Second quarter earnings season starts this week, with Johnson & Johnson, Abbott and Intuitive Surgical set to report results that will provide pointers to the current health of medtech markets.
Here’s what to look for in the first week of earnings for the industry:
1. Johnson & Johnson
In April, J&J said it expects medtech operational sales growth to be relatively consistent throughout the year. The company predicted procedure volumes would stay above pre-pandemic levels and forecast a “modest impact” from Russia sanctions in the first half of the year.
The second quarter results, which J&J will report Wednesday, will show whether the company is meeting those expectations. They could also provide insights into evolving markets, such as the electrophysiology space that is being reshaped by the launches of pulsed field ablation (PFA) devices from Boston Scientific and Medtronic.
J&J reported electrophysiology growth of more than 20% in the U.S. and overseas in the first quarter. Tim Schmid, worldwide chairman of medtech at J&J, said the performance reflected the status of the company’s radiofrequency devices as the “most trusted and tested” products on the market. J&J has filed for authorization of a PFA device in the U.S. and could win approval around the end of 2024.
The company closed its $13.1 billion takeover of Shockwave Medical in late May. The earnings call could provide an early look at how the cardiovascular devices are performing as part of J&J and an update on the integration of Shockwave into the organization.
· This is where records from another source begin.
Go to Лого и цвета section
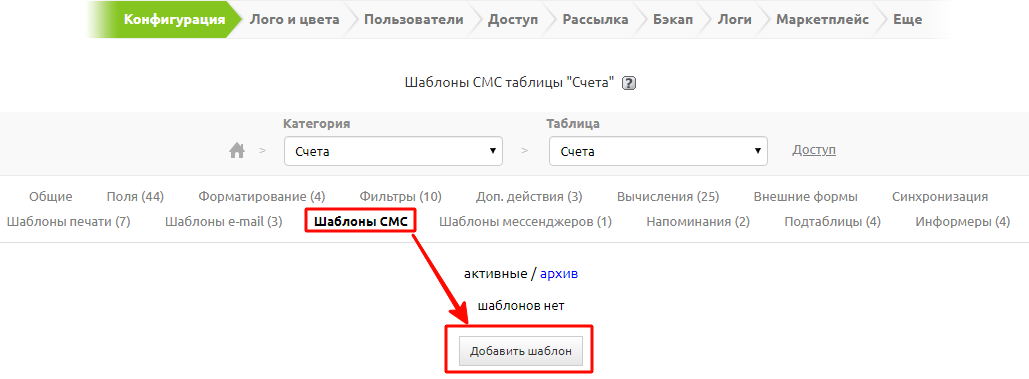This screenshot has width=1029, height=379. (x=294, y=20)
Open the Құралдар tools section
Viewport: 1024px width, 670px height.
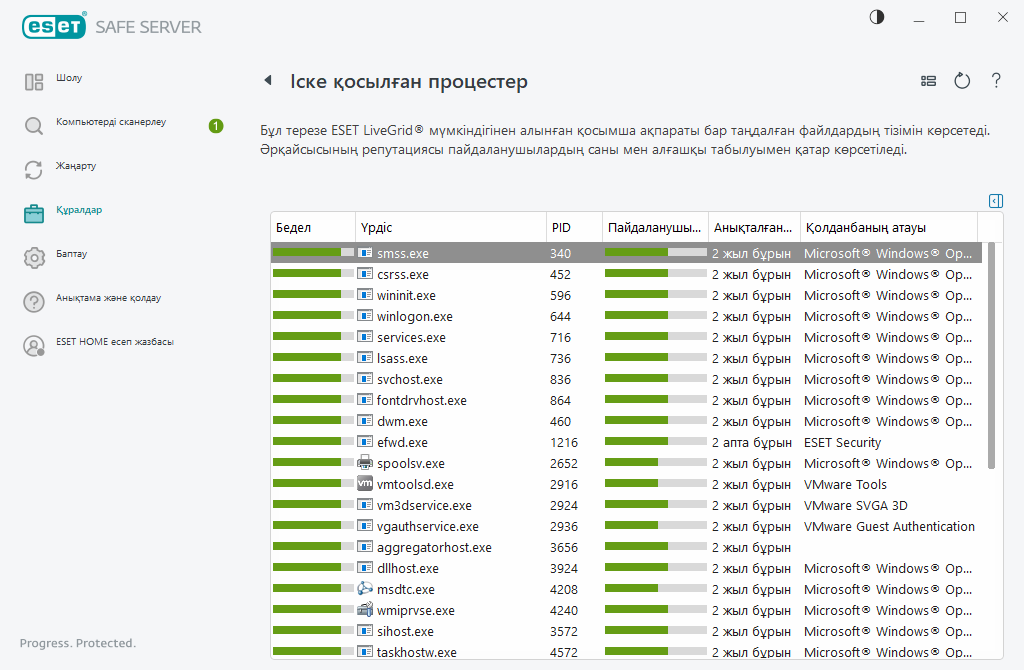click(x=79, y=210)

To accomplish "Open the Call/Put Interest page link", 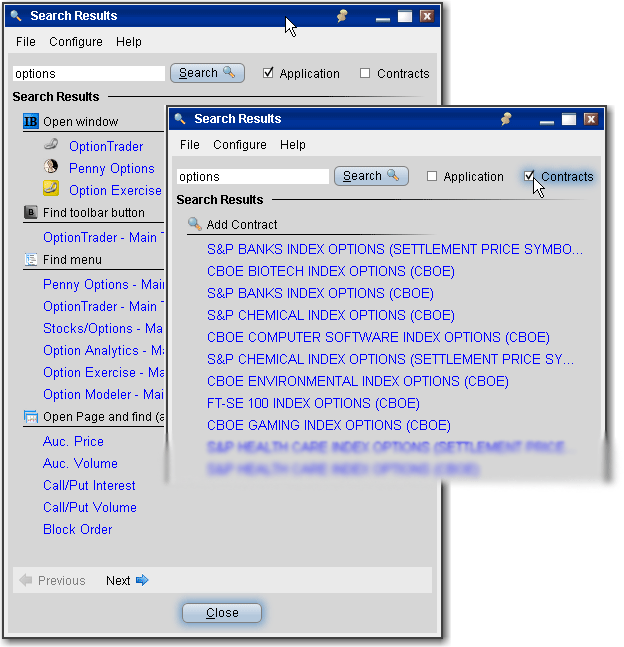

Because J&J has a broad business and posts results at the start of earnings season, analysts use the company’s results as a bellwether for other medtech businesses. BTIG analysts recently assessed whether J&J’s results predict the performance of other companies. The analysts found a strong link between J&J’s Advanced Surgery results and Intuitive’s procedure growth rate.
2. Abbott
Abbott’s second quarter results, which are slated for Thursday, will provide another look at how PFA devices are affecting manufacturers of traditional electrophysiology devices. The company's electrophysiology business brought in roughly $2.2 billion in 2023, but its PFA device is still in development.
So far, Abbott has outperformed analyst expectations in electrophysiology “as its technology continues to be used in mapping PFA cases and for [radiofrequency] ablation,” BTIG analysts said in a research note. However, PFA competition informed the analysts’ decision to forecast lower Abbott medtech sales than its peers.
BTIG analysts said Abbott’s continuous glucose monitor (CGM) sales could benefit from a basal-only expansion and recent integrations into automated insulin delivery systems. The introduction of over-the-counter CGMs could fuel further growth but the analysts want to know how Abbott will price its product.
Other areas of focus include the launches of the Aveir DR dual-chamber leadless pacemaker and Triclip for tricuspid regurgitation, as well as the introduction of a recently cleared bedside concussion test.
3. Intuitive Surgical
Intuitive will wrap up the first week of medtech earnings season when it reports results after the market closes on Thursday. The results will show how the launch of Intuitive’s latest surgical robot, da Vinci 5, is progressing. J.P. Morgan analysts said around 30 placements in the second quarter is the “sweet spot.”
BTIG analysts counted 23 different hospitals with the new system in a recent analysis of social media posts. However, the analysts subsequently saw social media posts that suggested around 100 da Vinci 5 systems are already in the field. The BTIG team said the figure “seems aggressive” but many investors may now expect to see an installed base of around 100 systems.
Procedure growth is the other area of focus. J.P. Morgan analysts expect factors that could slow growth, such as reduced demand for bariatric surgery and the situation in China, to have minimal impact.
“We think, if anything, the environment has improved modestly in China barring competitive headwinds, and while bariatric surgery should continue to remain pressured, given the low to mid-single digit % of procedures, we aren’t overly concerned,” the analysts said.
The J.P. Morgan analysts expect procedure growth to stay in the 15% to 16% range in the second quarter.